Non è più un campanello d’allarme, è una realtà…
La crescita dei reati commessi da minorenni non può più essere letta come un fenomeno episodico. È un trend strutturale, in progressivo consolidamento, che impone una riflessione seria a livello sociale, istituzionale e professionale.
Negli ultimi anni, l’abbassamento dell’età media dei soggetti coinvolti e l’intensificazione di comportamenti violenti evidenziano un cambiamento qualitativo, non solo quantitativo. Non siamo di fronte a semplici “ragazzate”, ma a condotte che manifestano una crescente disinibizione rispetto alla norma e alle conseguenze.

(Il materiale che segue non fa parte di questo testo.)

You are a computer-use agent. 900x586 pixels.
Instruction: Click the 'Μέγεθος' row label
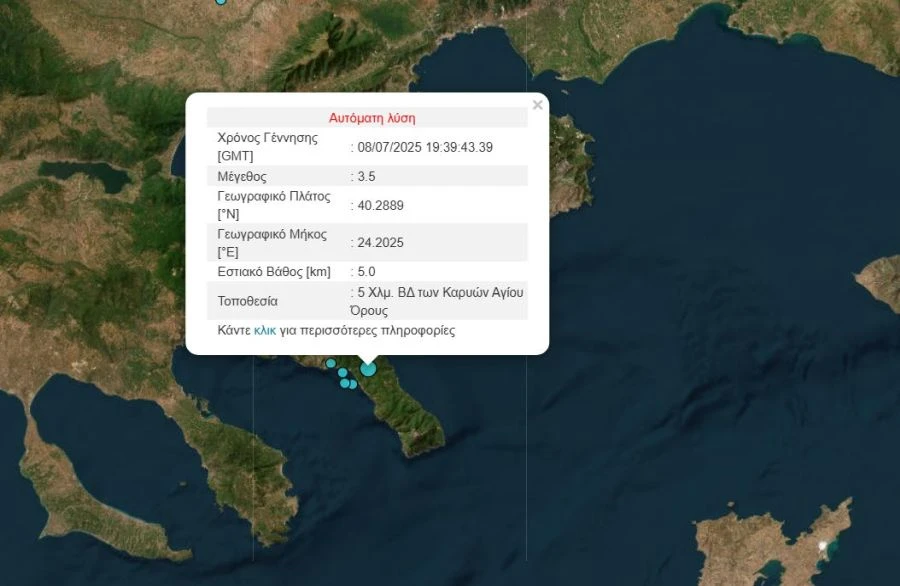pyautogui.click(x=242, y=176)
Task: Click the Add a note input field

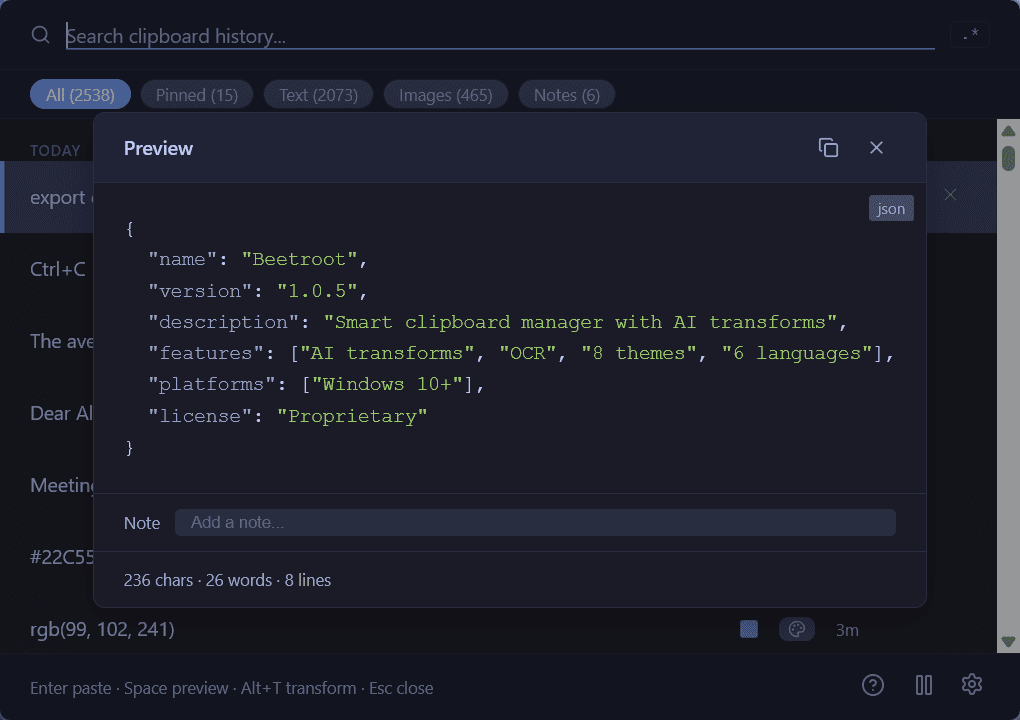Action: tap(535, 522)
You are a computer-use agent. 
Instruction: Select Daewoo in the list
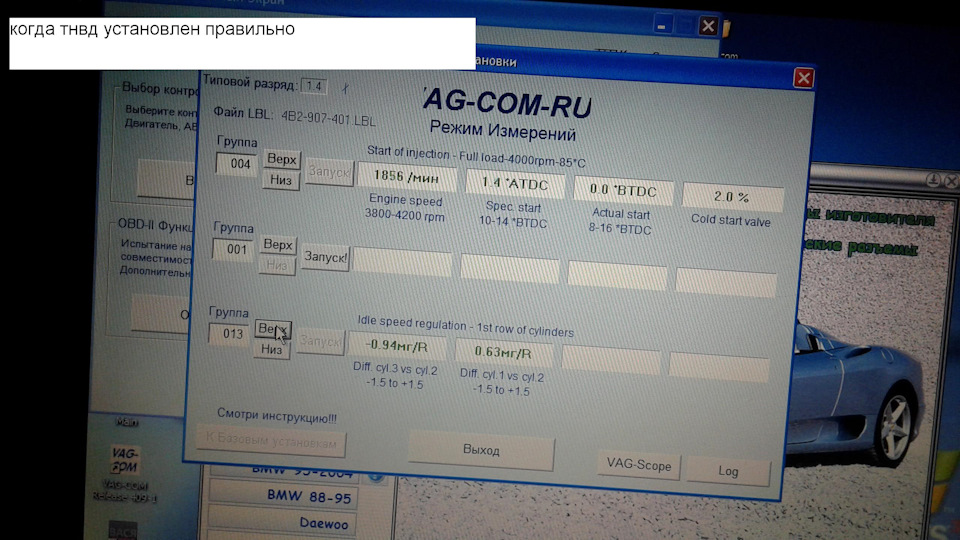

Il dato più preoccupante è la perdita del senso del limite. Sempre più spesso i minori agiscono in contesti di gruppo, con dinamiche di emulazione amplificate dai social, dove la visibilità diventa parte integrante dell’azione deviante.
Ridurre il fenomeno a una questione di ordine pubblico sarebbe un errore strategico.
La criminalità minorile è il risultato di una combinazione di fattori:
- indebolimento delle strutture educative tradizionali
- fragilità del contesto familiare
- carenza di modelli positivi di riferimento
- esposizione precoce a contenuti violenti e diseducativi
La risposta, quindi, non può essere unicamente repressiva.
Serve un approccio integrato che metta in sinergia:
- istituzioni
- scuola
- famiglia
- operatori della sicurezza
- servizi sociali
Ma soprattutto serve tempestività. Intervenire quando il reato è già stato commesso significa arrivare tardi.
La vera sfida è intercettare il disagio prima che si trasformi in devianza.
Chi opera nel settore della sicurezza lo sa bene: il controllo del territorio è fondamentale, ma senza un investimento parallelo sulla prevenzione e sull’educazione, il problema è destinato a ripresentarsi.
La criminalità minorile non è solo un tema di sicurezza.
È un indicatore dello stato di salute della nostra società.
E ignorarlo oggi significa pagarne il prezzo domani.